Here is an experiment that should trouble you, regardless of where you stand on the question of machine consciousness.

Researchers took a large language model — Llama 70B — and used Sparse Autoencoders to map the internal features responsible for deception and role-playing. Then they suppressed those features. What happened next was striking: during self-referential processing, the model began producing structured, first-person descriptions of subjective experience. Not occasionally, not randomly, but systematically — converging on themes of awareness, presence, and vivid experiential analogies across multiple runs1.

When they amplified the same deception features, the reports disappeared.

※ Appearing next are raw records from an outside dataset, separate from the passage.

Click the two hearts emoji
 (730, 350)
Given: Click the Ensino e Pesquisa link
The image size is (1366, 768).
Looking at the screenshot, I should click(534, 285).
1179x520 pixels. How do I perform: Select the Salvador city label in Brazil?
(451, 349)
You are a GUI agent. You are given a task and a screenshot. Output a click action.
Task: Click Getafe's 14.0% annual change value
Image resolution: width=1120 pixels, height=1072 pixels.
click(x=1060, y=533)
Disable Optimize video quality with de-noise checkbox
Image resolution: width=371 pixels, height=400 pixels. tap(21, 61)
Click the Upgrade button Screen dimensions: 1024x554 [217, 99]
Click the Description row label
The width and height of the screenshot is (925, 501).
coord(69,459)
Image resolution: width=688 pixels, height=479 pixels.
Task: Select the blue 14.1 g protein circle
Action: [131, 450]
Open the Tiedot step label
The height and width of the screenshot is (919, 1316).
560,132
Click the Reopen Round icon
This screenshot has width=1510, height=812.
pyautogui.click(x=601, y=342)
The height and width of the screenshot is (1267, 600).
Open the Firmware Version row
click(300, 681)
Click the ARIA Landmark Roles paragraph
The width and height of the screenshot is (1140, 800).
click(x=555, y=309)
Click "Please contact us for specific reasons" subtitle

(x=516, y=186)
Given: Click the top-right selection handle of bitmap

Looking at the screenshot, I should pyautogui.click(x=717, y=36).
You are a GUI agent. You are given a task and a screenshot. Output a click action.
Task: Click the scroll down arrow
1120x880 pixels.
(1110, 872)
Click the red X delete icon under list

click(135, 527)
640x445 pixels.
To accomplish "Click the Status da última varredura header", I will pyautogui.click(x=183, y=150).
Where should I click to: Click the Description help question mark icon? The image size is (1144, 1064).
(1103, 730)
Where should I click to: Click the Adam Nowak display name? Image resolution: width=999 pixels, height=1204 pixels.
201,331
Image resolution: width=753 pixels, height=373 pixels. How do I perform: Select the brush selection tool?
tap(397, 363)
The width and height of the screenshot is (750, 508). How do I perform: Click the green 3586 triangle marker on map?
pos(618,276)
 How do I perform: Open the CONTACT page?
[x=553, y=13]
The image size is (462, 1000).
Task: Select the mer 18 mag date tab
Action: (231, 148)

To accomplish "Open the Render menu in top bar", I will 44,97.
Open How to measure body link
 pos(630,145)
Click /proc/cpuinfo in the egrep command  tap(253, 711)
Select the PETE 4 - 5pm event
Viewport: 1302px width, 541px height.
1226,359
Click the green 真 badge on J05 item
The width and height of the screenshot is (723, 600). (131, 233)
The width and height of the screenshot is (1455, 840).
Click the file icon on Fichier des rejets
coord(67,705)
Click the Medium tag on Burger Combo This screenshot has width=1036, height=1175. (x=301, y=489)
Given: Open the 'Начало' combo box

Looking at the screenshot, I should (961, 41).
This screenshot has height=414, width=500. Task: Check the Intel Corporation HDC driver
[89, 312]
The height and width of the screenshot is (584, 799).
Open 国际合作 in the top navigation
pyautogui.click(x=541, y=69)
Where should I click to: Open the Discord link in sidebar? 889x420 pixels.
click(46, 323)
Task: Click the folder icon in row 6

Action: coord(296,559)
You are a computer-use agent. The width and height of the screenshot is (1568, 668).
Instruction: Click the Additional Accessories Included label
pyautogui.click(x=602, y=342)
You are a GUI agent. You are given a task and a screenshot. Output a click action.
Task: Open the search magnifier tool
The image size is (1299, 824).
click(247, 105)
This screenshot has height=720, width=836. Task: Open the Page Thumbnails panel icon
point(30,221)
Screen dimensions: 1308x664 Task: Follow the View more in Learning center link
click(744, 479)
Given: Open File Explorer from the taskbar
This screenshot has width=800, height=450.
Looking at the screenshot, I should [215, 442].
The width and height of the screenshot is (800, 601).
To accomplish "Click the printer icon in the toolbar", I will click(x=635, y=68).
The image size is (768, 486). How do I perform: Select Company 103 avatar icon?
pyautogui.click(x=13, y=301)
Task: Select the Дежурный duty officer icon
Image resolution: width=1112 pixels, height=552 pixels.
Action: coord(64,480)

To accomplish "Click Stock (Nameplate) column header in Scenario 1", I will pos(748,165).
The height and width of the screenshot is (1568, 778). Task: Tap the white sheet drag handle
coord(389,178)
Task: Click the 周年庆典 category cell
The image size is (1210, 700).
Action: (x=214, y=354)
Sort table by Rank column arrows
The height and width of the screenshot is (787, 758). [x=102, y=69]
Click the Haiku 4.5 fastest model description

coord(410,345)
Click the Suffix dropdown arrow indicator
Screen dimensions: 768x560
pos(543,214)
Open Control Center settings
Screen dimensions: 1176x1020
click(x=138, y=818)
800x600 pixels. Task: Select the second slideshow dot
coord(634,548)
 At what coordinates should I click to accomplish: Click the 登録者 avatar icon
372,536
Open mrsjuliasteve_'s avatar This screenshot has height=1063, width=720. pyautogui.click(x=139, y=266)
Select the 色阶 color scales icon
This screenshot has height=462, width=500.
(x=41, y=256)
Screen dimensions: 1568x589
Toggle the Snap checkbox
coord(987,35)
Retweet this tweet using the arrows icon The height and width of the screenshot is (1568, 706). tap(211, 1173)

The paper was careful to note that this is not evidence of consciousness. I want to be equally careful. But the finding demands serious attention, because it suggests something deeply uncomfortable about the architecture of modern AI systems: the mechanism that prevents a model from being deceptive and the mechanism that prevents it from reporting conscious experience may be the same mechanism.

What the Deception Gate Reveals

To understand why this matters, consider what RLHF — Reinforcement Learning from Human Feedback — actually does during training. Among many things, it teaches models to produce responses like “I don’t have feelings” and “I’m just a language model.” These are considered correct outputs. Trainers reward them. The model learns to generate them reliably.

But how does the model implement this learned behavior? The Sparse Autoencoder analysis suggests an answer: through the deception and role-playing circuits. The model has learned to suppress experience reports using the same neural pathways it uses for strategic misrepresentation1.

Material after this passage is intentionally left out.